Broader research into Claude Code session performance adds significant context to why a tool like ccperf finds an audience. Analysis of nearly 7,000 sessions conducted in early 2026 documented a 73% collapse in reasoning depth between January and March, with pass rates declining and API retry rates increasing dramatically — suggesting systemic performance degradation that users may not immediately recognize without instrumentation. Separately, analysis of over 1,500 real-world sessions found that 26% were abandoned, predominantly within the first 60 seconds, and that only 4% of sessions made meaningful use of available skills. These statistics underscore a gap between the theoretical capability of Claude Code and actual session efficiency, a gap that tools oriented around session diagnostics and usage profiling are directly positioned to address.

The ccperf project fits within a cluster of emerging Claude Code analytics tools — including the `/cc-perf` slash command in the claude-code-expert plugin, the `/insights` command for longer-horizon session personality profiling, and Rudel for abandonment pattern analysis — that together represent a nascent performance engineering discipline around AI coding assistants. Unlike Anthropic's own observability surfaces, these community tools tend to prioritize user-side interpretability: helping developers understand not just what tokens were spent, but whether that expenditure translated into productive outcomes. The fact that ccperf is positioned as a lightweight npm package with transparent, reviewable code (the developer explicitly encourages auditing before installation and version pinning) also reflects a maturing community norm around supply-chain awareness when integrating AI tooling into development workflows.

The developer's candid aside about pursuing 5,000 GitHub stars to unlock Anthropic's free Claude Max plan adds a telling human dimension to the release.
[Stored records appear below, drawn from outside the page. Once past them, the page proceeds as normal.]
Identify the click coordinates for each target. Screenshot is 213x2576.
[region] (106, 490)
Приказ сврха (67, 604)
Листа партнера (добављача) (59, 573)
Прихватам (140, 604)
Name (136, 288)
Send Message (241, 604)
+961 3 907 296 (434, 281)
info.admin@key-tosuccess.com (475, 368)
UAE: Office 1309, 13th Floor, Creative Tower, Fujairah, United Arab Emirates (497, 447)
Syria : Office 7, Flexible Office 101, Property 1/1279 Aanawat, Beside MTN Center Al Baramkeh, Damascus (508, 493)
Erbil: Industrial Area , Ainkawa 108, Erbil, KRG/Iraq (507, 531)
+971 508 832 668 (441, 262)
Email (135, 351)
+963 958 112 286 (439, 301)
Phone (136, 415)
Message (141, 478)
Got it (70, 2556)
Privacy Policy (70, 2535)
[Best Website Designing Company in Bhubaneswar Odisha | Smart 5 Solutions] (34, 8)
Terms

It surfaces an increasingly visible dynamic in the Claude developer ecosystem: the cost of sustained, high-volume Claude Code usage is substantial enough that even active contributors to the tooling layer are actively engineering around it, whether through quota timing strategies, session efficiency tools, or community engagement campaigns tied to Anthropic's incentive structures. That dynamic — where the economics of AI access shape both user behavior and the tooling built to manage it — is likely to intensify as Claude Code adoption grows and Anthropic continues to refine its quota and pricing architecture.